START Data excerpts

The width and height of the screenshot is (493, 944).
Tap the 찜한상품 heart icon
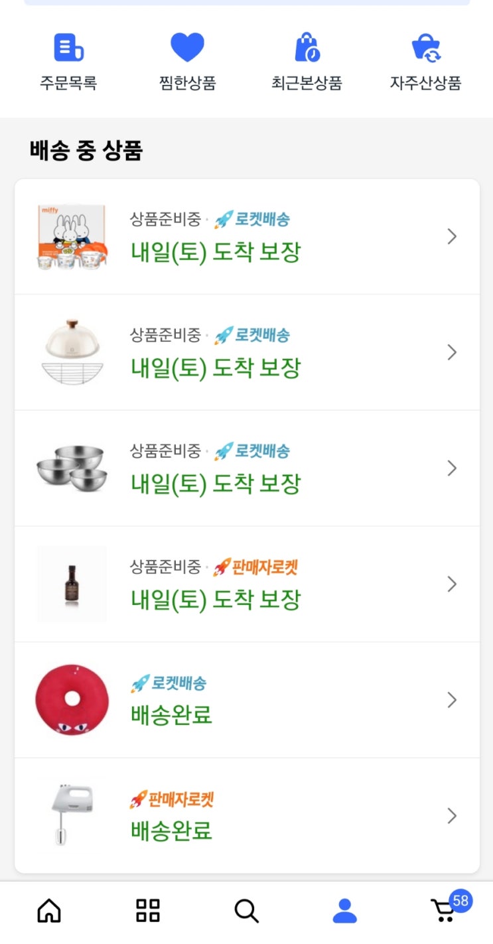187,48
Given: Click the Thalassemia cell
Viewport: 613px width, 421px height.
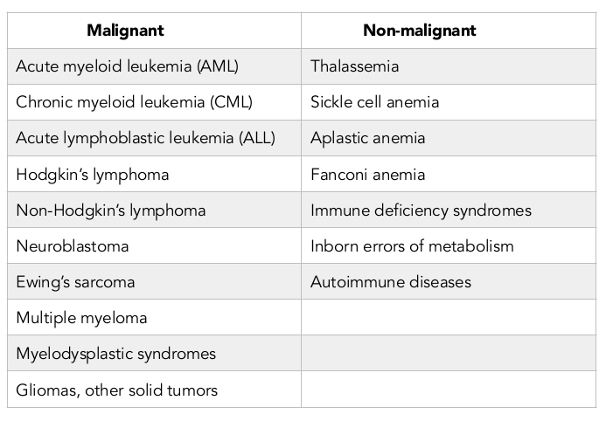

END Data excerpts

### [Aim of the task]
The answer must be every line from the entries above that holds the string "width".

### [Output for this task]
The width and height of the screenshot is (493, 944).
Viewport: 613px width, 421px height.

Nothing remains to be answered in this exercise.